As mentioned earlier pharmaceutial companies has already marketed FDA-approved prescription-based cannabinoid medicines. Therefore it doesn’t take a Harvard genius to realize that state-sanctioned marijuana dispensaries are competitive.
For instance, according to opensecrets.org, major pharmaceutial companies contributed millions of dollars during presidential and senate races. In 2004, pharmaceutial companies contributed $16 million into federal elections amongst Democrats and Republicans. In 2011, the industry spent $150 million on lobbying in Washington D.C. President Barack Obama received $1.2 million dollars from the pharmaceutial industry in 2008, a triple amount when compared to funds given to John McCain.
Research shows that since Obama took office, federal agents conducted more than 200 raids of medical marijuana operations nationwide. Around October 2012, the Feds sent over 300 letters to landlord’s that dispensaries rented from, threatening property owners with criminal charges if they did not evict their tenants. Research shows that the top five special interest groups lobbying to keep marijuana illegal are police unions, private prison corporations, alcohol and beer companies, prison guard unions and of course the pharmaceutial industry.
Professor Leff outlines his strategy for marijuana sellers to possibly avoid the Feds “public policy” draconian tax law:
(1) Leff suggests the dispensaries employ persons who may be hard to employ(like former marijuana sellers) and provide career training and mentorship for those people.
(2) Marijuana stores should operate to improve the business conditions of a distressed neighborhood. That means both are trying to bring business into a neighborhood with less retail as well being a good neighbor to other businesses and residents. Ideally, Leff further says, marijuana sellers should partner with an existing organization that is already seeking to improve the neighborhood.
(3) The second restriction may also be a big one. A 501(c)(4) organization(social welfare) cannot be owned by anyone and cannot distribute its profits to anyone.

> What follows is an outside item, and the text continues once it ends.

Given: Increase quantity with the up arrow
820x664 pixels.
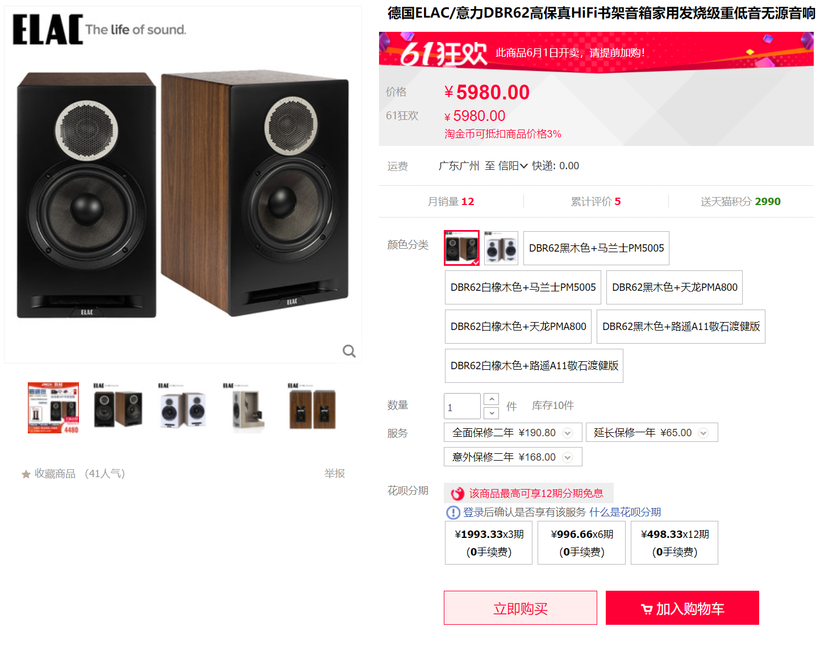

So, if you have an exisitng financially invested dispensary, a person need to get legal advice to determine how to transform that investment into a type allowable for non-profits.
When asked if expenses are deductible if a dispensary run a business as a caregiver, Leff points out, “Even without doing any of the nonprofit stuff that I’m talking about, a court has held that the costs incurred by a dispensary in providing caregiving services is not subject to 280E(which denies deductions for cost incurred in selling marijuana).”
“But a dispensary that sells marijuana and also provides care giving services still must allocate its expenses between the two activities, and keep records sufficient to justify
“So it’s not the case that a dispensary providing care giving services can deduct all of its expenses.”
Meanwhile, Congress Jared Polis(D-Colorado) and Earl Blumenauer(D-OR) introduced a bill to end the federal prohibition on marijuana and allow it to be taxed. This much needed legislation will remove marijuana from the Controlled Substance Act.
Bottom line: Until the tax code and the law governing federal controlled substances are firmly modified by lowering taxes and have dispensaries legally sanctioned under federal law, then the current marijuana businesses will continually face the onslaught of high taxes and possible arrests by the federal government, a tactic seemingly designed to undermine committed efforts of dealers selling legal weed to patients who use the substance to mitigate their pain and suffering.